Fig. 2: Point mutations in GATA2 C-terminal zinc finger associated with leukaemia and Emberger syndrome reduce mitotic retention.

a Representation of GATA2 domains highlighting leukaemia and Emberger syndrome (ES)-associated point mutations in the N- and C- terminal zinc fingers (ZF) of DNA-binding domain (DBD). TAD – transactivation domain. NRD – negative regulatory domain. NLS – nuclear localisation signal. CML – chronic myeloid leukaemia. AML – acute myeloid leukaemia.

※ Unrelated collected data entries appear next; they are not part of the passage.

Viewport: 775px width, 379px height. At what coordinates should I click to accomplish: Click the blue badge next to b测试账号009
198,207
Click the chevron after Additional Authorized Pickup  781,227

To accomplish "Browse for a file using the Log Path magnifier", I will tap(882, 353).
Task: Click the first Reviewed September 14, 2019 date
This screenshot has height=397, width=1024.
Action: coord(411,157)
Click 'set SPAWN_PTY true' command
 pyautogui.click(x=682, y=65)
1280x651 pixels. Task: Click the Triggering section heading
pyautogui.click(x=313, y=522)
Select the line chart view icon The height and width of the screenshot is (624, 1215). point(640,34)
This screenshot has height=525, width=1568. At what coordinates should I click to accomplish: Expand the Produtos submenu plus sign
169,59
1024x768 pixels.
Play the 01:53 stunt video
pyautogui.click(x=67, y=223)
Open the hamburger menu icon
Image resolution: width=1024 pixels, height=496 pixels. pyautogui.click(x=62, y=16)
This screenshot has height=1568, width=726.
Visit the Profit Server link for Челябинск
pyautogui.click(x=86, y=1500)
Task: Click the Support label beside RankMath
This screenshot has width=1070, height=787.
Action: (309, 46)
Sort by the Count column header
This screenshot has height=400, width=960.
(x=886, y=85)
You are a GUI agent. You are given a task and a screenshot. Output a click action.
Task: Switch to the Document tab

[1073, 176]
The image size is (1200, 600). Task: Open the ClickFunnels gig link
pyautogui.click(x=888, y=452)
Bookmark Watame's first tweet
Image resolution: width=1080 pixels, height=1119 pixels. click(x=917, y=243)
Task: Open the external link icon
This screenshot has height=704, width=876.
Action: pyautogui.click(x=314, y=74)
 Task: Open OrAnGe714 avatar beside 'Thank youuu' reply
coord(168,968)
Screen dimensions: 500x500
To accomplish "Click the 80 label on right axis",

MDS – myelodysplastic syndrome. b Live-cell images of 293T cells overexpressing mCherry (mCh)-GATA2 deletion (Δ) constructs (red) excluding the N-terminal (amino acids 1-235), N-ZF (287–342), C-ZF (243–379) or NLS (380–440) in interphase (Inter) and metaphase (Meta). Mitotic events: n(ΔN-Terminal) = 395, n(ΔN-ZF) = 375, n(ΔC-ZF) = 100, n(ΔNLS) = 52. Scale bar, 10 µm. c, Protein expression in whole-cell extracts (WCE), cytoplasmic (Cy), soluble nucleus (SN) and chromatin-bound (Chr) fractions of both asynchronous (A, Async) and mitotic (M, Mit) 293T cells overexpressing deletion constructs. Representative blots were acquired with the same exposure time for asynchronous and mitotic cells. kDA, kilodaltons. d, Western blot quantifications of GATA2 deletions at Chr fraction in asynchronous and mitotic cells after normalising to H3. n(GATA2) = 5, n(ΔN-Term) = 4, n(ΔN-ZF) = 3, n(ΔC-ZF) = 4, n(ΔNLS) = 3. Statistical analysis performed by two-way ANOVA followed by Fisher’s LSD test and comparisons of mitotic retention of each deletion to GATA2 are shown. a, p = 0.005; b, p = 0.89, c and d, p = 0.01. e Protein expression of mCherry-fused GATA2 mutants in the Cy, SN and Chr protein fractions of asynchronous and mitotic 293T. Representative cells in metaphase are shown (right). Histone 2B (H2B)-mTurquoise signal (blue) indicates DNA content. Scale bar, 10 µm. f Quantification of GATA2 mutants at Chr fraction. n(GATA2) = 3, n(L359V) = 4, n(R362Q) = 4, n(R396Q) = 4, n(R398W) = 4, n(T354M) = 3, n(R361L) = 4, n(C373R) = 3. Statistical analysis performed by two-way ANOVA followed by Fisher’s LSD test and comparisons of mitotic retention of each mutant to GATA2 are shown. a, p = 0.86; b, p = 0.17, c and f, p = 0.01; d, p = 0.03; e and g, p = 0.02. g Hemogenic reprogramming efficiency (% CD9⁺CD49f⁺ cells) with GATA2, L359V or C373R, plus GFI1B and FOS. M2rtTA (M2) was used as control. n(M2) = 10, n(GATA2) = 13, n(L359V) = 11, n(C373R) = 11. Mean ± SD is represented. Statistical significance was analysed by one-way ANOVA followed by Bonferroni’s test. a and b, p < 0.001. Source data are provided as Source Data file.